[GOAL]
Rewrite the records below, swapping every "Screen dimensions" for "Display size" and leaving all other text as it is.
-- START --
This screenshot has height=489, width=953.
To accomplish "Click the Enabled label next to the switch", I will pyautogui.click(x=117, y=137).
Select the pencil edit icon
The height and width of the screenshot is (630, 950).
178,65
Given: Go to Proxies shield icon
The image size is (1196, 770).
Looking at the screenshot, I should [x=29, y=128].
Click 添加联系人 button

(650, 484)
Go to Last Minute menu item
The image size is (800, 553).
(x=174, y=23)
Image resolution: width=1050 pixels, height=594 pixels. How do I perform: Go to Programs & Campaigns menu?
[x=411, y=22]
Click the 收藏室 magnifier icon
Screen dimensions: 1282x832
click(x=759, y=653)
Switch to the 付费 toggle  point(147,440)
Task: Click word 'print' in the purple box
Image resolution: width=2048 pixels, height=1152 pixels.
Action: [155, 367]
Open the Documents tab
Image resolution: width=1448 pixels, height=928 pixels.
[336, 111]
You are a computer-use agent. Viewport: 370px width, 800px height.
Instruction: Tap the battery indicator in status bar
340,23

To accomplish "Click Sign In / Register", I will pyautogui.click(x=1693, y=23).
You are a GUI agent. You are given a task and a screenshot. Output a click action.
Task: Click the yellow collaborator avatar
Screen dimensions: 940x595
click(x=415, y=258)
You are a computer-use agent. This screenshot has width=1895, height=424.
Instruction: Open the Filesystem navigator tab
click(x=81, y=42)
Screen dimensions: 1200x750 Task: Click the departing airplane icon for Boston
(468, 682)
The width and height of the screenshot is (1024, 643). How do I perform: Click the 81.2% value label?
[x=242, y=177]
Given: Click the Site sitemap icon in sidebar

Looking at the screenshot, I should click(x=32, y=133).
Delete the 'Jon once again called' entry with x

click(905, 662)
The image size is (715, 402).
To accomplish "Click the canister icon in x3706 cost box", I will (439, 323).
-- END --
[RESULT]
This screenshot has height=489, width=953.
To accomplish "Click the Enabled label next to the switch", I will pyautogui.click(x=117, y=137).
Select the pencil edit icon
The height and width of the screenshot is (630, 950).
178,65
Given: Go to Proxies shield icon
The image size is (1196, 770).
Looking at the screenshot, I should [x=29, y=128].
Click 添加联系人 button

(650, 484)
Go to Last Minute menu item
The image size is (800, 553).
(x=174, y=23)
Image resolution: width=1050 pixels, height=594 pixels. How do I perform: Go to Programs & Campaigns menu?
[x=411, y=22]
Click the 收藏室 magnifier icon
Display size: 1282x832
click(x=759, y=653)
Switch to the 付费 toggle  point(147,440)
Task: Click word 'print' in the purple box
Image resolution: width=2048 pixels, height=1152 pixels.
Action: [155, 367]
Open the Documents tab
Image resolution: width=1448 pixels, height=928 pixels.
[336, 111]
You are a computer-use agent. Viewport: 370px width, 800px height.
Instruction: Tap the battery indicator in status bar
340,23

To accomplish "Click Sign In / Register", I will pyautogui.click(x=1693, y=23).
You are a GUI agent. You are given a task and a screenshot. Output a click action.
Task: Click the yellow collaborator avatar
Display size: 940x595
click(x=415, y=258)
You are a computer-use agent. This screenshot has width=1895, height=424.
Instruction: Open the Filesystem navigator tab
click(x=81, y=42)
Display size: 1200x750 Task: Click the departing airplane icon for Boston
(468, 682)
The width and height of the screenshot is (1024, 643). How do I perform: Click the 81.2% value label?
[x=242, y=177]
Given: Click the Site sitemap icon in sidebar

Looking at the screenshot, I should click(x=32, y=133).
Delete the 'Jon once again called' entry with x

click(905, 662)
The image size is (715, 402).
To accomplish "Click the canister icon in x3706 cost box", I will (439, 323).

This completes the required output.